Disruption in the Non-Proprietary World

Big ideas have turned into big companies and in turn have disrupted a handful of spaces. Many of these companies have not only changed how we shop or live or work but they have raised so much money for concepts that are not proprietary.

The cash has allowed all of them to be first to market but many are not profitable and it is unclear how winning the market with cash is how investors make money. Casper, Uber, WeWork and Blue Apron come to mind because the one that went public would have gone out of business if they didn’t raise public cash.

CPG companies have had tons of capital poured into them over the past decade. Certainly many built an incredible brand but it would really interesting to see the data behind the door. I’d like to know how much each of them have raised, how many rounds of capital, are they profitable, what are their consumer acquisition costs, what is the impact they have each made, besides direct to consumer are they carried anywhere else and where.

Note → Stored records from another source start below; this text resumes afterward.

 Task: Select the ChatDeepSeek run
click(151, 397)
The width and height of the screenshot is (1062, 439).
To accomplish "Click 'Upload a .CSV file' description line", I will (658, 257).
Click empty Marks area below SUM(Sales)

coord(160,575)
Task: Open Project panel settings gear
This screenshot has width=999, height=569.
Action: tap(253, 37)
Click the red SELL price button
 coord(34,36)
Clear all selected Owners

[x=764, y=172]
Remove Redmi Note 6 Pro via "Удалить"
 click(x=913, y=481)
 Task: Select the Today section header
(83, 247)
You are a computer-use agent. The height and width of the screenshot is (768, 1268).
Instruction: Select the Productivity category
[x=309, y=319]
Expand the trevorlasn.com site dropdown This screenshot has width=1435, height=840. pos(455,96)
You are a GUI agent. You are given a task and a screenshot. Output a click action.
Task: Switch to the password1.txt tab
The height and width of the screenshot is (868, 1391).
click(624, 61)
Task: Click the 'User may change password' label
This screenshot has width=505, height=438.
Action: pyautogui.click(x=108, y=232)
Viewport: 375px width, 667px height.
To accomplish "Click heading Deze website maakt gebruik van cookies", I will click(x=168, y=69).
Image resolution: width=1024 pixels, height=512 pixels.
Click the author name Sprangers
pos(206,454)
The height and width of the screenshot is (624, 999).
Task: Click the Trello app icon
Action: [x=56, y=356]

Some of these companies have figured out how to be profitable quickly and are scaling organically through growth hacking. They could become $100m CPG companies without raising a lot of cash and that is interesting. They are competing with companies who appear to have won the space with so much capital in them that the exit opportunity for the investors and their LP’s is yet to be seen

These companies don’t own anything that is proprietary. They have just built name brands. Some have valued these companies at prices that make no sense. If you point to the public markets it is not hard to find something that is comparable to figure out what does make sense. How much longer this type of investing will thrill the VC world is unclear. What is more unclear is how much this will thrill the LP’s.

Comments (Archived):

  1. awaldstein

    The thing about CPG and especially about food, even more about perishable food is the capital you need to float.If you need for example to have 30+% of a cost of an organic product (ingredients, insurance,spiffs and the like) and you are small, doing 2-300K a month you are floating a ton of cash over a 90 day period.it is truly a bear to do this without outside capital.

    1. Gotham Gal

      On food for sure

  2. Mark Gavagan

    CPG means Consumer Packaged Goods (I had to look it up)

  3. jason wright

    I always thought that the promise of technology was to be able to do more for less. These companies seem to be able only to do more for more, much more. What’s the end game? How do they win out? They don’t seem to be putting traditional players out of business in their markets.